**WORK TASK**
Going line by line through the data below, report how many lines include the word "filter", with nothing added.
:::::
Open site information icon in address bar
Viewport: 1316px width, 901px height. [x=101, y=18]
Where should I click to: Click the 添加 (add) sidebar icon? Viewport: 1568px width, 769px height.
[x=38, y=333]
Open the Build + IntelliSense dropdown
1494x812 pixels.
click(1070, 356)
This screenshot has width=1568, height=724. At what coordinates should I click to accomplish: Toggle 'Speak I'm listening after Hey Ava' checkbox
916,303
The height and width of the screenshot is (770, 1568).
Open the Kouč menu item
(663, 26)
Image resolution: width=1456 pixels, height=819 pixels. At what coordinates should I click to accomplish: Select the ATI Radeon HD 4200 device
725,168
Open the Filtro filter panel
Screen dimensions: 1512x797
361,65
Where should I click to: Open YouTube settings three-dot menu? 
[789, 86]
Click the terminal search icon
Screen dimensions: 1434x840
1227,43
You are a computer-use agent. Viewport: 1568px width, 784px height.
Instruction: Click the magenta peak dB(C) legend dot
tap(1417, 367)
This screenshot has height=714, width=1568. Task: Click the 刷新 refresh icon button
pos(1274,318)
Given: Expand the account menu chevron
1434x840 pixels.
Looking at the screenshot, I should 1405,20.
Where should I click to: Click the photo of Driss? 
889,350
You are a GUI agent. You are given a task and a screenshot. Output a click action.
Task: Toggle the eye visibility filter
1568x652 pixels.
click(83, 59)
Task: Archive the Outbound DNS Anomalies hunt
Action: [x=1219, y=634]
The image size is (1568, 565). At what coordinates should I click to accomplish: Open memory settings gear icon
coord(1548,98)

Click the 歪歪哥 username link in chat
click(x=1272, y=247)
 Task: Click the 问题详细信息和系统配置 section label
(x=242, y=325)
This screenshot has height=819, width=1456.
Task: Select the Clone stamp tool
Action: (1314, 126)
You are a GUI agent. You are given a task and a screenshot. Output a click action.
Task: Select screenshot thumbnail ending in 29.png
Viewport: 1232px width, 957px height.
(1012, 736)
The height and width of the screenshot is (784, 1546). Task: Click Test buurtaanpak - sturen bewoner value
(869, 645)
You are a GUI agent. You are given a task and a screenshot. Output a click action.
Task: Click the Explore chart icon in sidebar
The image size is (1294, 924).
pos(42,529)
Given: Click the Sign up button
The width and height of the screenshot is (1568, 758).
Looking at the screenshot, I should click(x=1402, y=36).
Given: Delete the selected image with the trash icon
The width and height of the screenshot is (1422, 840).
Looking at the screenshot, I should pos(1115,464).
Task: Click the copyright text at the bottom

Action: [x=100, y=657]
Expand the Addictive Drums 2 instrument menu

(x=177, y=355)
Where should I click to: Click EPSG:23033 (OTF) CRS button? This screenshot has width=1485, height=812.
:::::
**SOLUTION TO THIS TASK**
2